2. Em 10 de Dezembro de 2008 foi proferida decisão de não conhecimento do
objecto do recurso interposto. Para o que agora releva, com o seguinte
fundamento:
«Requer-se, ainda, a apreciação de outras normas – reportadas aos artigos 287º,
nº 3, alínea f), 188º, nº 3, 188º, nº 3, e 283º, nº 3, alínea f), e 126º, nº 3,
e 188º, nº 1 do Código de Processo Penal –, que, segundo o recorrente, foram
efectivamente aplicadas pelo juiz de instrução no despacho que o pronunciou
pelos factos constantes da acusação do Ministério Público.
Sucede, porém, que “o recurso previsto na alínea b) do nº 1 do artigo 70º da LTC
só cabe de decisões finais adoptadas na ordem jurisdicional onde corre o
processo e que o despacho de pronúncia em questão, proferido nos termos do n.º 1
do artigo 310º do Código de Processo Penal, não constitui uma decisão final para
efeito de poder ser interposto recurso de inconstitucionalidade” (Acórdão do
Tribunal Constitucional nº 387/2008, disponível em
www.tribunalconstitucional.pt, para cuja fundamentação remetemos).

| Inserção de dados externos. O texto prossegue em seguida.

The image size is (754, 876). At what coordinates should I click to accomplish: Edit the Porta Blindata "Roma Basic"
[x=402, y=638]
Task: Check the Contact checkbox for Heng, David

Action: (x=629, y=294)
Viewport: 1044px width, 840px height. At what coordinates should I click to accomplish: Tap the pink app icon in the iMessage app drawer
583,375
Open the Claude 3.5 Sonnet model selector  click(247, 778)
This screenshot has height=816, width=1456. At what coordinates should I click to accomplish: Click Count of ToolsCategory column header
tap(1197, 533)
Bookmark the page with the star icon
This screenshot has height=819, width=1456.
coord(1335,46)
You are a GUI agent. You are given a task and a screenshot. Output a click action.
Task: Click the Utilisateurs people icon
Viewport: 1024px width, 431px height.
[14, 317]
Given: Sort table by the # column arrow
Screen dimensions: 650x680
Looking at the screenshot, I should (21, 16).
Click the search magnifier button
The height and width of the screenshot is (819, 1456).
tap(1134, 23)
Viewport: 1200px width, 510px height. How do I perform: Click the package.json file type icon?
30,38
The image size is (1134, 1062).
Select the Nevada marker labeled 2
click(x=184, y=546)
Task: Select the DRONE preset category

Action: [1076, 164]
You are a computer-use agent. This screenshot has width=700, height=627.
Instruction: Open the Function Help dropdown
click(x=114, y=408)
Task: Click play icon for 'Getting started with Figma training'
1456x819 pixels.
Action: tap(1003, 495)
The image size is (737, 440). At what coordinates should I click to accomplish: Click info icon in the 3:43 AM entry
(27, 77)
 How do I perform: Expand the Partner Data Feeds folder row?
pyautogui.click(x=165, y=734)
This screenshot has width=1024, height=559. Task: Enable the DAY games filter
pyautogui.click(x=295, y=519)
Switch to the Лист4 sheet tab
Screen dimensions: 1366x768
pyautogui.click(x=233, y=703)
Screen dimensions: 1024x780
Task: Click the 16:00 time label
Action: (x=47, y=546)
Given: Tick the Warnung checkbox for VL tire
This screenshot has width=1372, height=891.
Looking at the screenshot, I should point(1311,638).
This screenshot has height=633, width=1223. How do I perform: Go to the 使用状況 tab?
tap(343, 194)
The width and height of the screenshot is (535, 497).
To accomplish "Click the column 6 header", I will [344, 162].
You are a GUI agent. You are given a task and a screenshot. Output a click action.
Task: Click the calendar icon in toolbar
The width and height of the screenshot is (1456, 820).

Tal
circunstância obsta ao conhecimento do objecto do recurso e justifica, também
nesta parte, a prolação de decisão sumária (artigo 78º-A, nº 1, da LTC)».
3. O recorrente vem agora reclamar desta parte da decisão sumária, nos termos e
com os fundamentos seguintes:
«Em prol da sua decisão, a Meritíssima Juiz Conselheira Relatora invoca o
Acórdão do Tribunal Constitucional n.° 387/2008, para cuja fundamentação remete
e a cuja tese expressamente adere.
Em caso muito semelhante ao que ora é submetido à apreciação de V. Exas.,
decidiu-se então, naquele Aresto, rejeitar um recurso, por inutilidade,
interposto de uma decisão negativa de inconstitucionalidade proferida no âmbito
de um Despacho de Pronúncia.
Argumentou-se aí que “a decisão instrutória que pronunciar o arguido pelos
factos constantes da acusação do Ministério Público, não produz, ipso facto,
alteração na esfera jurídica do acusado, pois tem uma dupla função de natureza
marcadamente garantística: a de comprovar a acusação do Ministério Público e a
de limitar o campo de conhecimento do tribunal de julgamento”.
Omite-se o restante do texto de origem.